ISLAMABAD, Pakistan - Pakistan may launch a new military offensive in a district near the Afghan border where insurgent leaders are believed to have fled to escape a government onslaught against the Taliban in nearby South Waziristan, the prime minister said yesterday.

The suggestion of another anti-Taliban operation illustrates the intractable challenge facing this nuclear-armed U.S. ally: Even as it squeezes one extremist stronghold in its northwest, insurgents simply regroup in other parts of the rugged, loosely governed region.

Prime Minister Yousuf Raza Gilani said the next front may be Orakzai, a district north of South Waziristan in Pakistan's lawless tribal belt. The government has launched a spate of air strikes there, and the United Nations said Friday that about 40,000 people had already fled.

"The operation in South Waziristan is over. Now there are talks about Orakzai," Gilani told reporters in televised remarks from the eastern city of Lahore.
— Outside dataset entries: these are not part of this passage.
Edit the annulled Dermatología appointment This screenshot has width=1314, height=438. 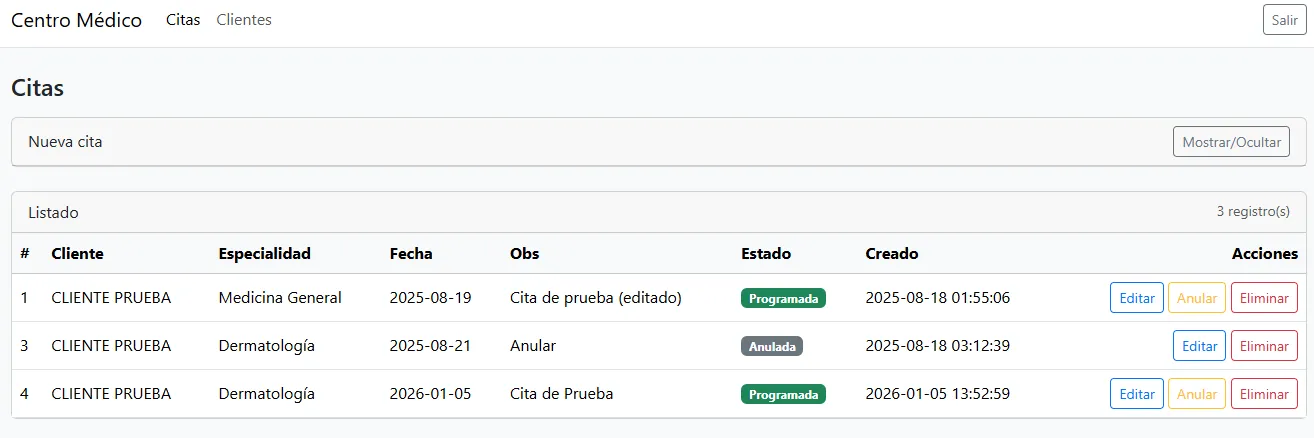point(1199,346)
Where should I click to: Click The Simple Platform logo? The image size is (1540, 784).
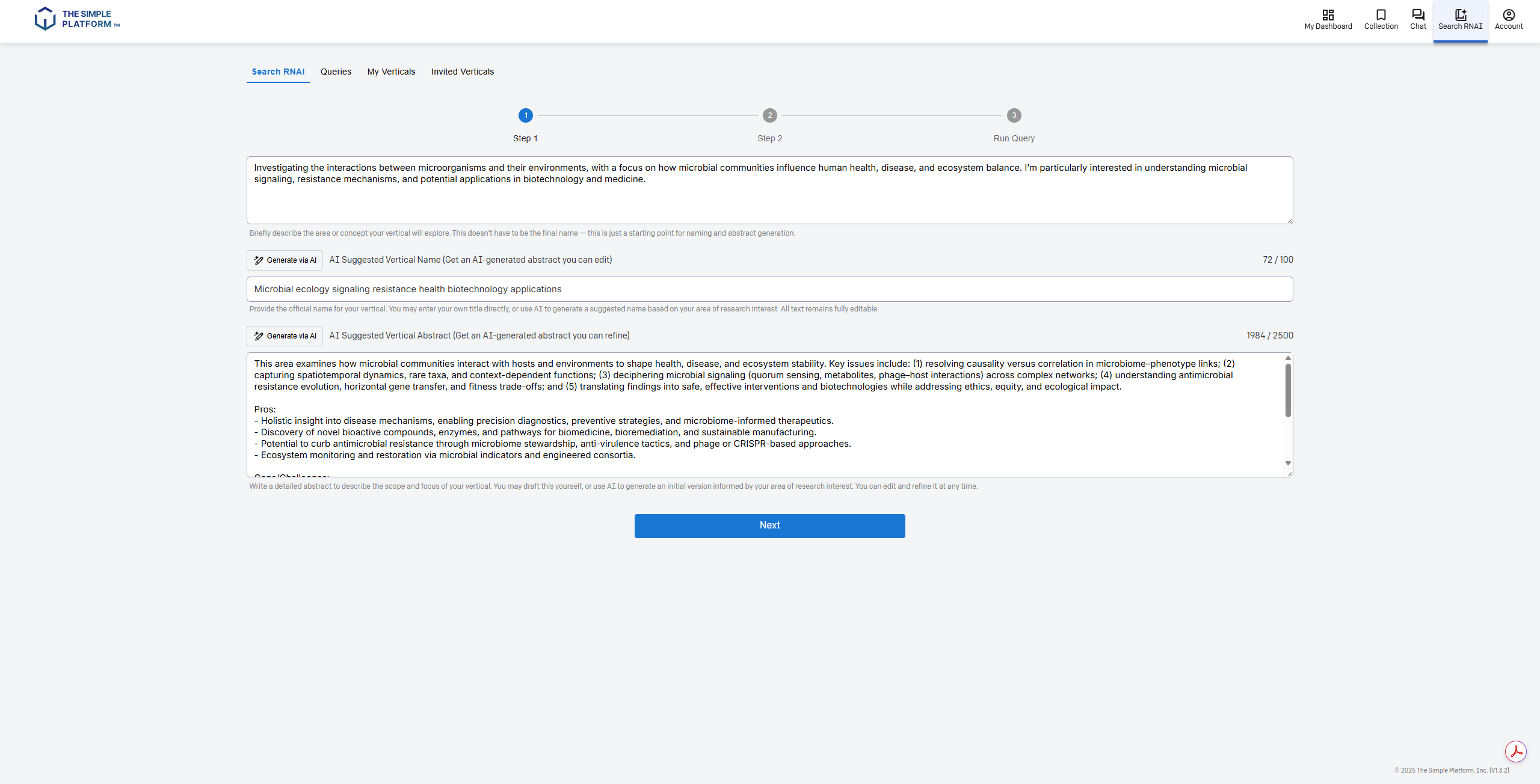77,19
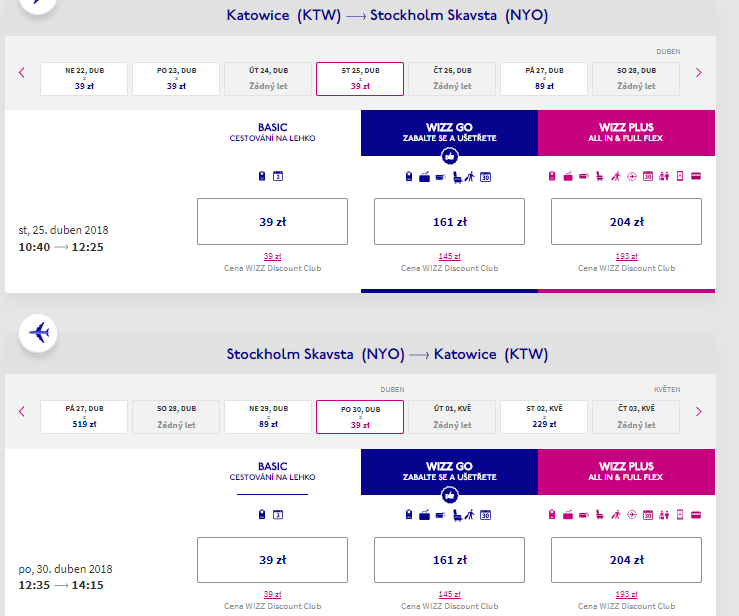Click the thumbs-up badge on outbound WIZZ GO

(450, 157)
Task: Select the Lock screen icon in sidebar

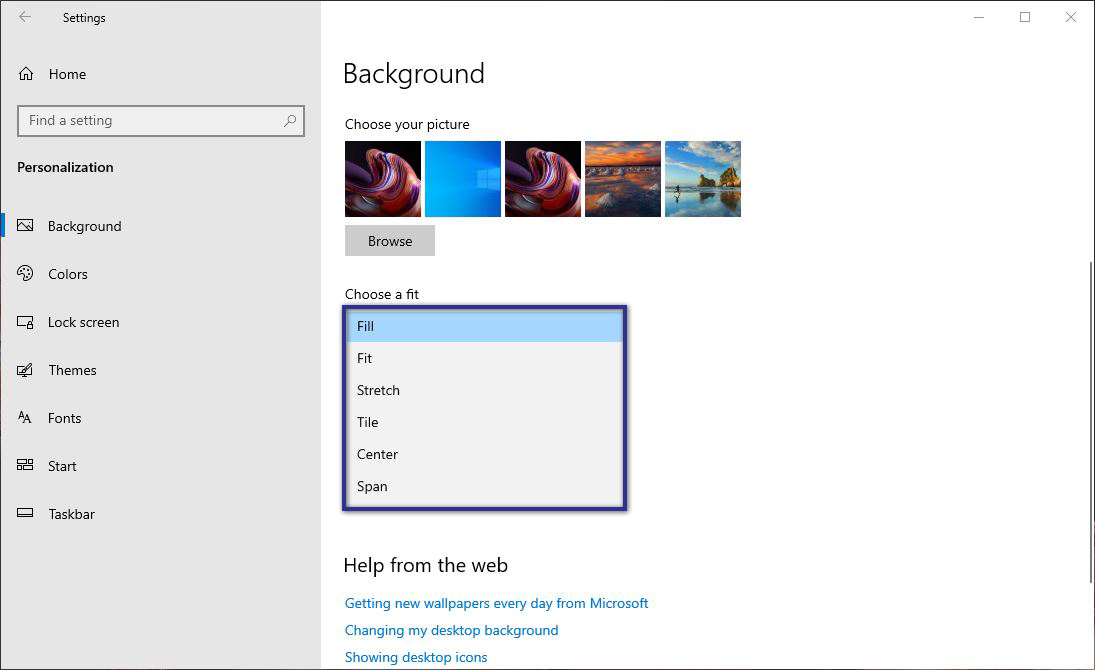Action: pos(26,321)
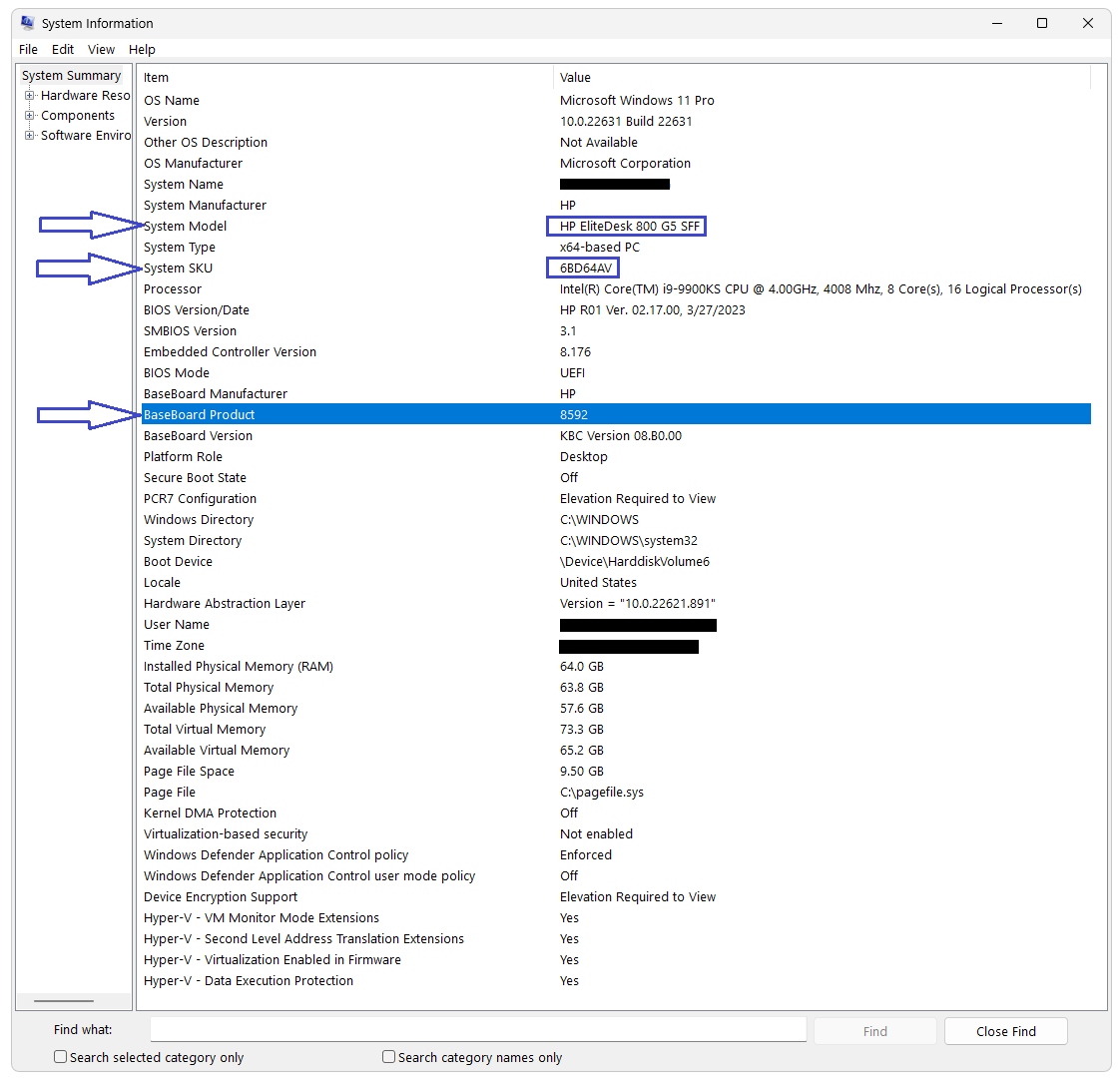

Gilani later backed down from some of those comments, saying "our military operation in South Waziristan is continuing" and stressing that "there have been lots of successes" in the fight there.

Although Pakistan has had a civilian government for nearly two years after several years of army rule, the military remains a powerful force that is likely to have the last say on where it will send its resources and when it will do so.

The United States has long pushed Pakistan to retake spots along the border that have become safe havens for militants. That pressure is likely to intensify now that 30,000 additional U.S. troops are heading to Afghanistan to take on a resurgent Afghan Taliban.

To Washington's chagrin, Islamabad has focused on groups such as the Pakistani Taliban, which threaten its citizens, rather than militants who attack American and NATO forces across the border. Gilani did not indicate a shift in that strategy yesterday.